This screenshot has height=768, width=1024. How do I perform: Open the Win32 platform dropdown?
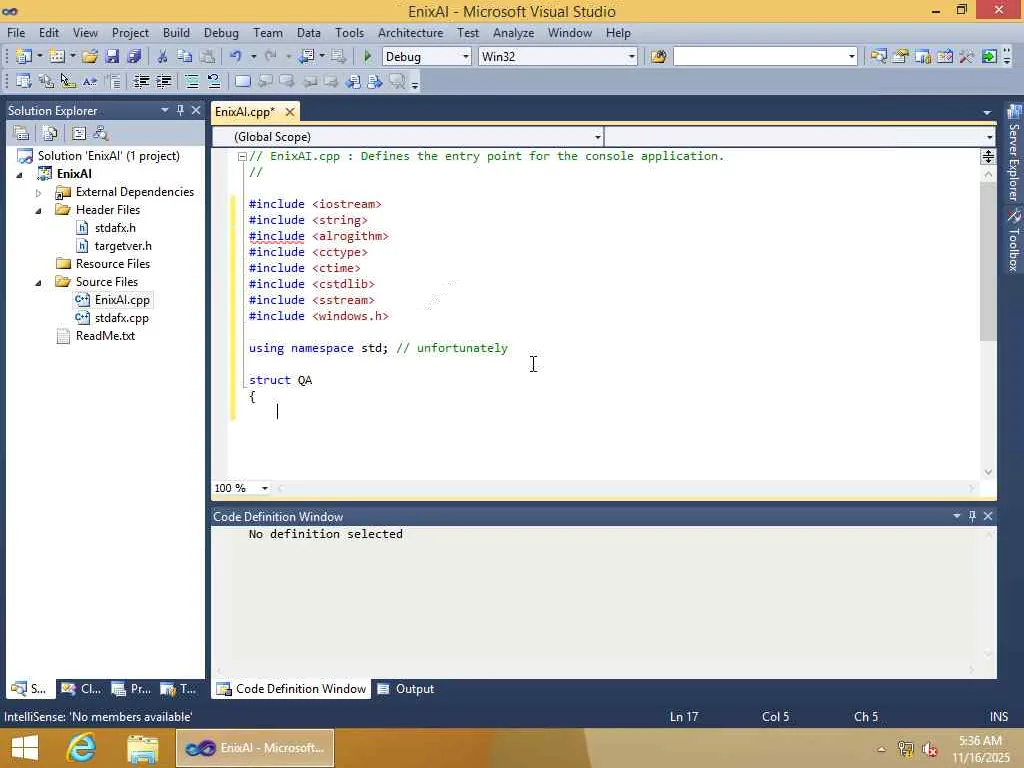pyautogui.click(x=631, y=57)
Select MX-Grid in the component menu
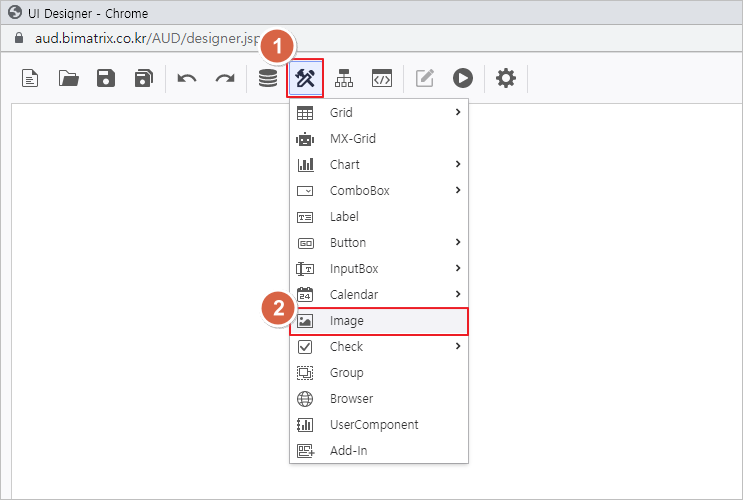Screen dimensions: 743x500 click(352, 139)
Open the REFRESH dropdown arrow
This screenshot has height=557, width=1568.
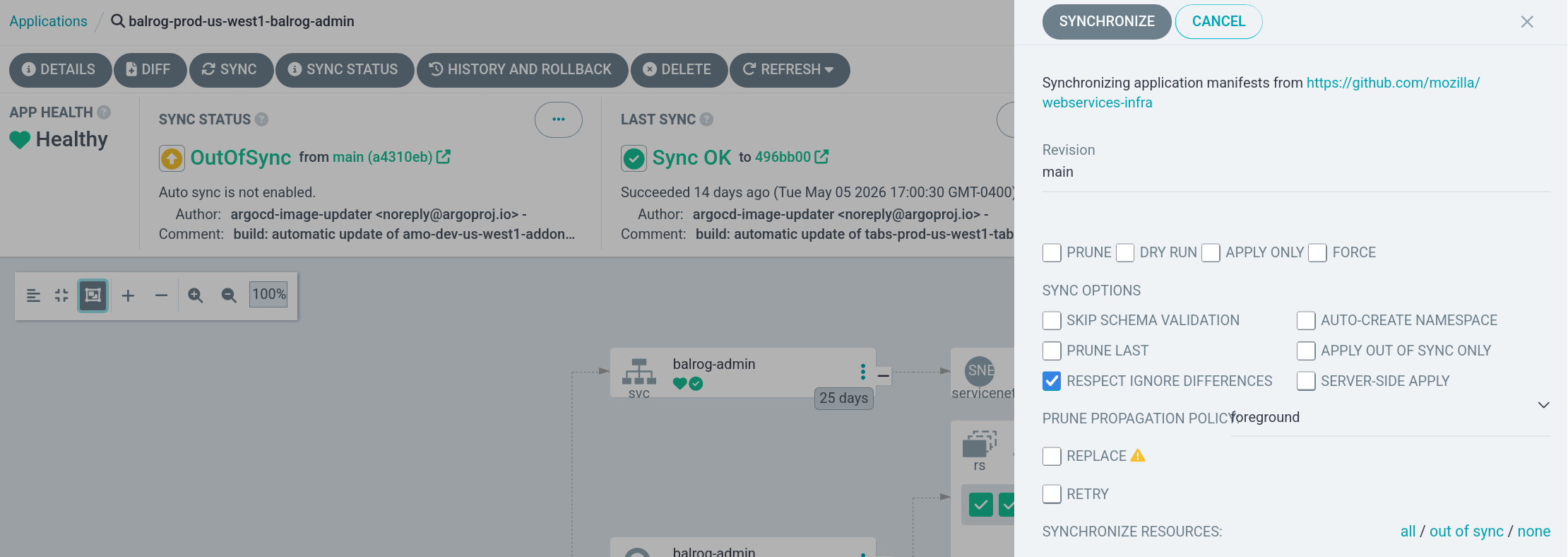[829, 69]
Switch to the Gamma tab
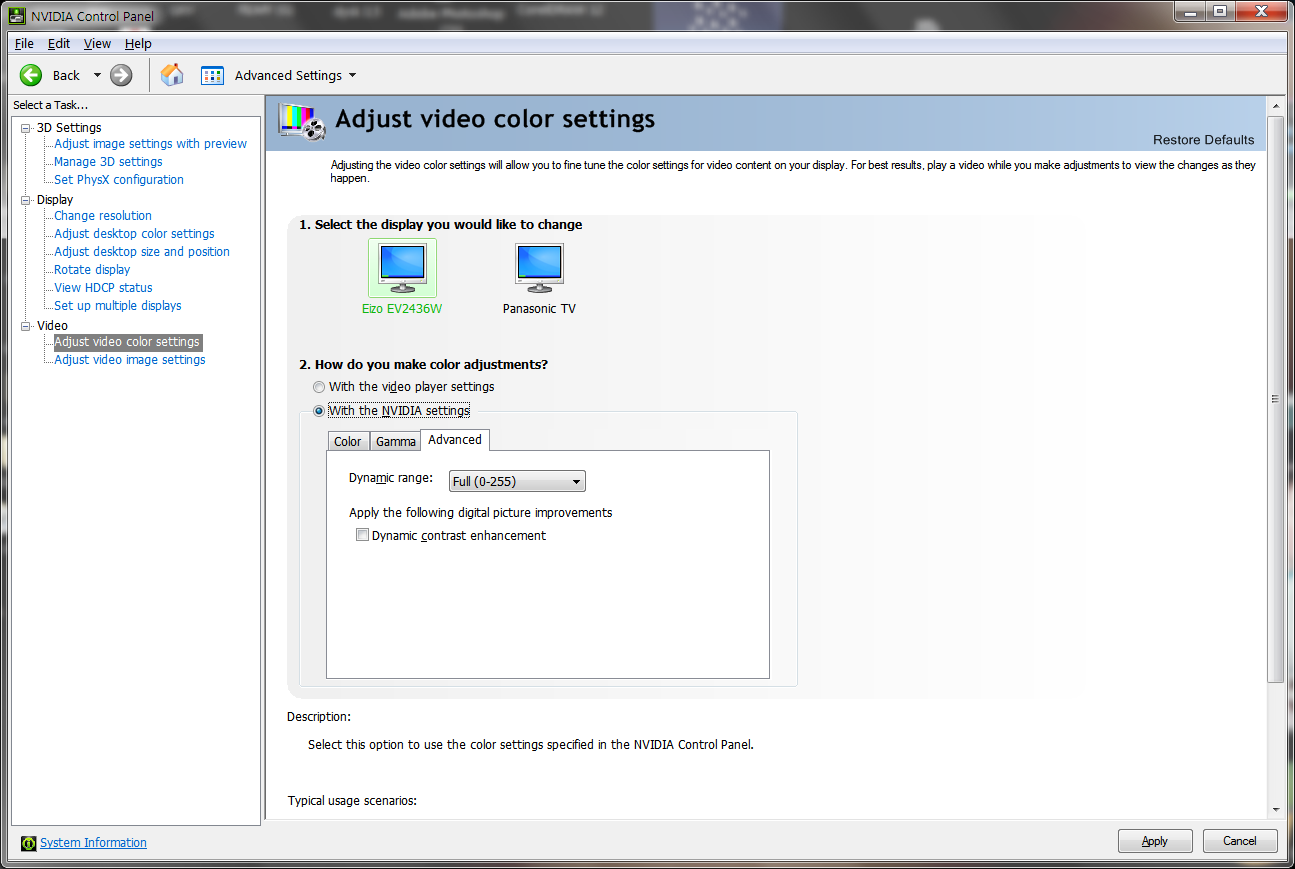Screen dimensions: 1295x869 click(x=395, y=442)
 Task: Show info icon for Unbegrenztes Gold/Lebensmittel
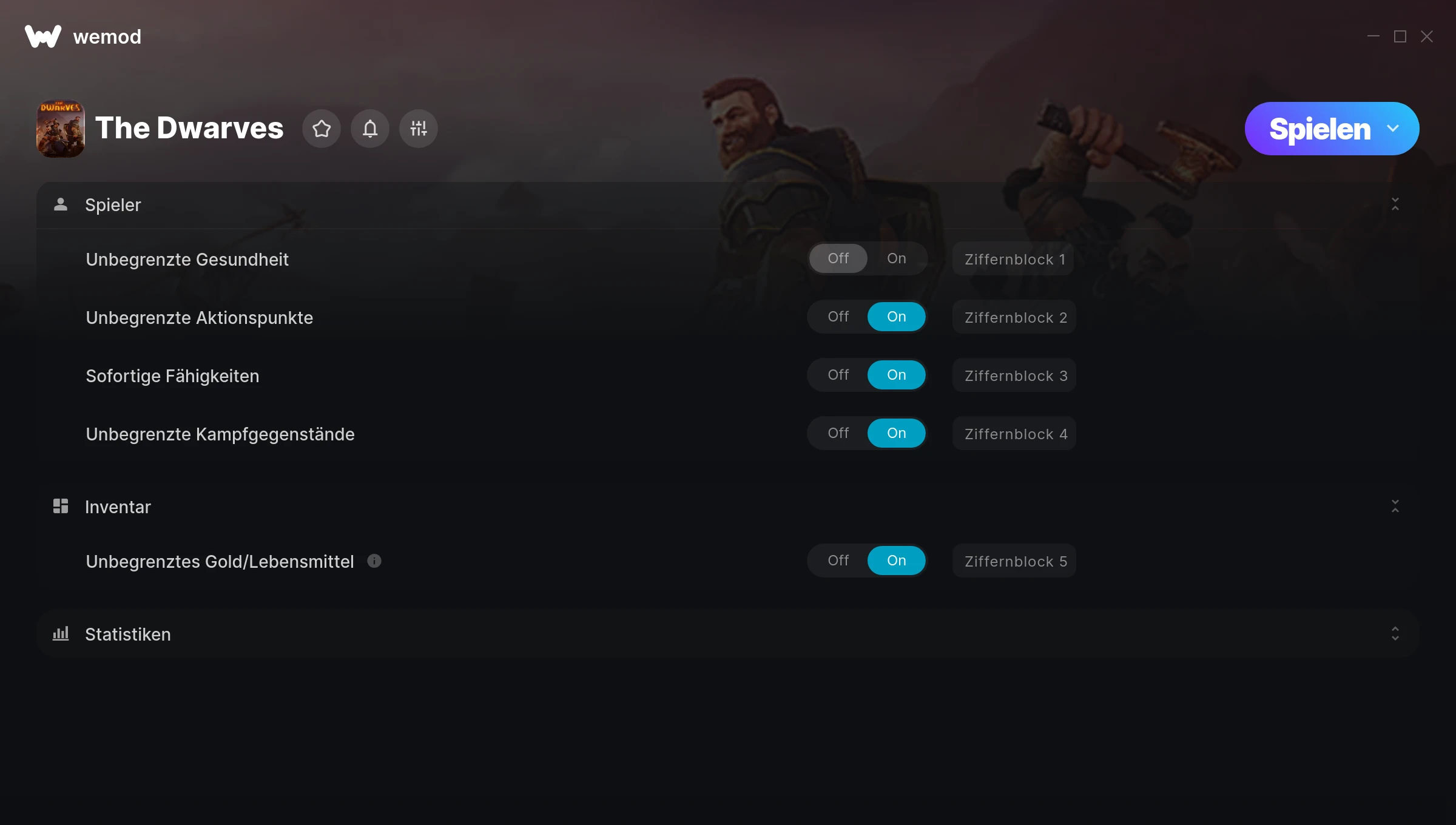pyautogui.click(x=374, y=561)
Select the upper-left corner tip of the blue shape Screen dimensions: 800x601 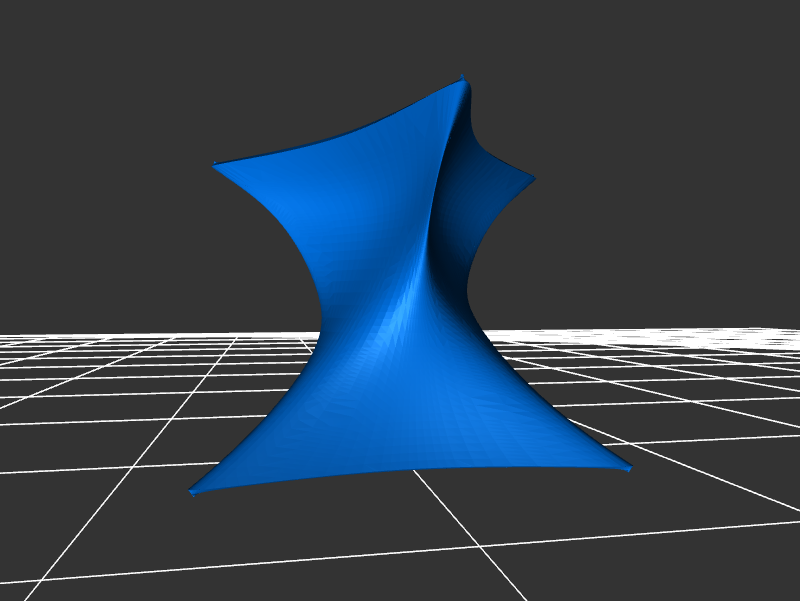pyautogui.click(x=216, y=166)
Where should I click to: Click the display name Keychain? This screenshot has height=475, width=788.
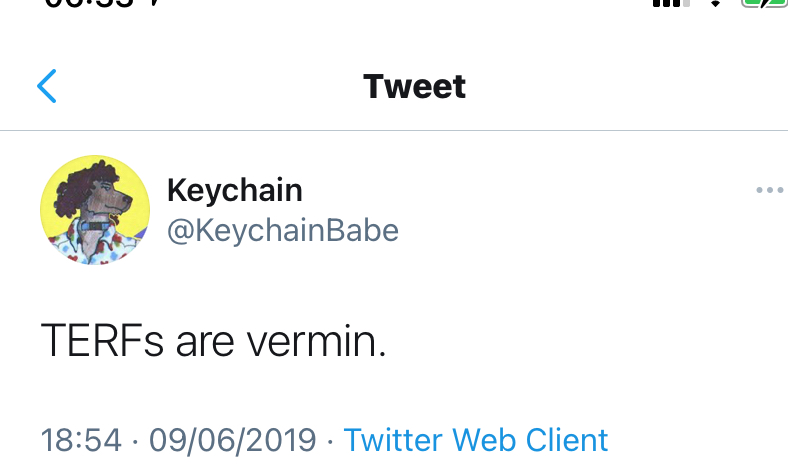pyautogui.click(x=234, y=189)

· · · · ·

▶ _YOUR INSTRUCTIONS_
Only the lines from the first line of the data above through the line with "Open the REFRESH dropdown arrow" should appear in the answer, retyped exactly, with every picture left out.

▶ _THE COMPLETED TASK_
This screenshot has height=768, width=1024. How do I perform: Open the Win32 platform dropdown?
pyautogui.click(x=631, y=57)
Select MX-Grid in the component menu
Screen dimensions: 743x500 click(352, 139)
Open the REFRESH dropdown arrow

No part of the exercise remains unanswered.